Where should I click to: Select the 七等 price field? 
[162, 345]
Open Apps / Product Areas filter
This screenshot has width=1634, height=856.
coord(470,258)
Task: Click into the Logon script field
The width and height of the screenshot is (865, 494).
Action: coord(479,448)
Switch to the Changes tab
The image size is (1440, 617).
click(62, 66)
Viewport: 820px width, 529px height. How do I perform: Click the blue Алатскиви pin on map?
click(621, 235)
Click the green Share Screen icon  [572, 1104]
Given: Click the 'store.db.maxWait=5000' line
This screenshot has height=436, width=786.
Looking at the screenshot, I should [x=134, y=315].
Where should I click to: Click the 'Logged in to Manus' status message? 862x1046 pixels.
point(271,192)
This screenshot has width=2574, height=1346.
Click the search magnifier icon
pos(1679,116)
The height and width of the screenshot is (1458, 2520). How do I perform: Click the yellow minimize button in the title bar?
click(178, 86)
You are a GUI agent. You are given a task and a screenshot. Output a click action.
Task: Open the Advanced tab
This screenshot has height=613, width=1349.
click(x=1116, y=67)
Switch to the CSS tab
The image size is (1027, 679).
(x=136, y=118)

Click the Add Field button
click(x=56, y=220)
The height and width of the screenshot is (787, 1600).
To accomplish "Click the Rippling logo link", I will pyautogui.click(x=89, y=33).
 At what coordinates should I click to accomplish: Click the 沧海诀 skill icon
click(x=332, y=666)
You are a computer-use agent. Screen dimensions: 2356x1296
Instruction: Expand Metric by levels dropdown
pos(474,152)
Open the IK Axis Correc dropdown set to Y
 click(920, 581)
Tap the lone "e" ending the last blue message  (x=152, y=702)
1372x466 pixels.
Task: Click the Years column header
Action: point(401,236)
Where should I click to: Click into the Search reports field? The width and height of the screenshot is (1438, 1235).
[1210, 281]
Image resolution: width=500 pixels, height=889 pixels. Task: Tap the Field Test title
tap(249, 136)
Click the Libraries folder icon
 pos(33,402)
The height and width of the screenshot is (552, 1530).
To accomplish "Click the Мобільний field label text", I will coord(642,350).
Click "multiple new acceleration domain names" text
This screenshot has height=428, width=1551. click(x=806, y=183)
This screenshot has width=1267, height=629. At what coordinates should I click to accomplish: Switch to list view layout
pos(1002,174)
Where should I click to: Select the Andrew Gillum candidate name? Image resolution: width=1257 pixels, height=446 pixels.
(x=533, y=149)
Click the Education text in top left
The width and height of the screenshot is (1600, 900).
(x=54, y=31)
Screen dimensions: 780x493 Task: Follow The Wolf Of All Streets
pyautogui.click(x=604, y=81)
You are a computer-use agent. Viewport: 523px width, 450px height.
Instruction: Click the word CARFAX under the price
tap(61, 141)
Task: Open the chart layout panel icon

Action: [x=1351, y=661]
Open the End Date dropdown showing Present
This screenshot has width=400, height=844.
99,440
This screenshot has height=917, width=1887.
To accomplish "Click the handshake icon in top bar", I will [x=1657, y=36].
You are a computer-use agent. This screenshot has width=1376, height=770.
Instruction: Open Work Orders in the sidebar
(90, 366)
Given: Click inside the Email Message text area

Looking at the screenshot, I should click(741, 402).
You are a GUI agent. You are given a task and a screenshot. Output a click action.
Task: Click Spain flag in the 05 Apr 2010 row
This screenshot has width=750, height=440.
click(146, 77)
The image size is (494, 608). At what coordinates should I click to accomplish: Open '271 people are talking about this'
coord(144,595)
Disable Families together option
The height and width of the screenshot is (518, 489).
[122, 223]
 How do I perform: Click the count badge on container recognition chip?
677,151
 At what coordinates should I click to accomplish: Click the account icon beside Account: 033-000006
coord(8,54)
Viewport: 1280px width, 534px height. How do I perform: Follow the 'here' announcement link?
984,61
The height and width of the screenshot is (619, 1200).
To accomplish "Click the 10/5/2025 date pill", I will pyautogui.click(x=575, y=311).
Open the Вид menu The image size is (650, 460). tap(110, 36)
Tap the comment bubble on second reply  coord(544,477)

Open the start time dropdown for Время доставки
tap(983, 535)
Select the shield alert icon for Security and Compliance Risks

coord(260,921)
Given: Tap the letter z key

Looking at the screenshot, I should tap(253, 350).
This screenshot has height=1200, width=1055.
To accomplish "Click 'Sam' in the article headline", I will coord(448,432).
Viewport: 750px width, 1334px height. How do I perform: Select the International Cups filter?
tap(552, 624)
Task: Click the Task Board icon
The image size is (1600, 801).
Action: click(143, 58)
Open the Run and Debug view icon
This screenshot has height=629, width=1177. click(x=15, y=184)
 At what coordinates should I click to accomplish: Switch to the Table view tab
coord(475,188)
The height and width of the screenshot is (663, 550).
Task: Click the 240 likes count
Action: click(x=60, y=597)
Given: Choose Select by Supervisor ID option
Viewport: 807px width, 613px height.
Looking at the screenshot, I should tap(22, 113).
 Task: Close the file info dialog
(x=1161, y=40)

########################################

What this task involves -> Copy the records above, starting with the line containing "Click the green" and ending with the line containing "Looking at the screenshot, I should [x=134, y=315].", both of those lines included.

Solution to this exercise ->
Click the green Share Screen icon  [572, 1104]
Given: Click the 'store.db.maxWait=5000' line
This screenshot has height=436, width=786.
Looking at the screenshot, I should [x=134, y=315].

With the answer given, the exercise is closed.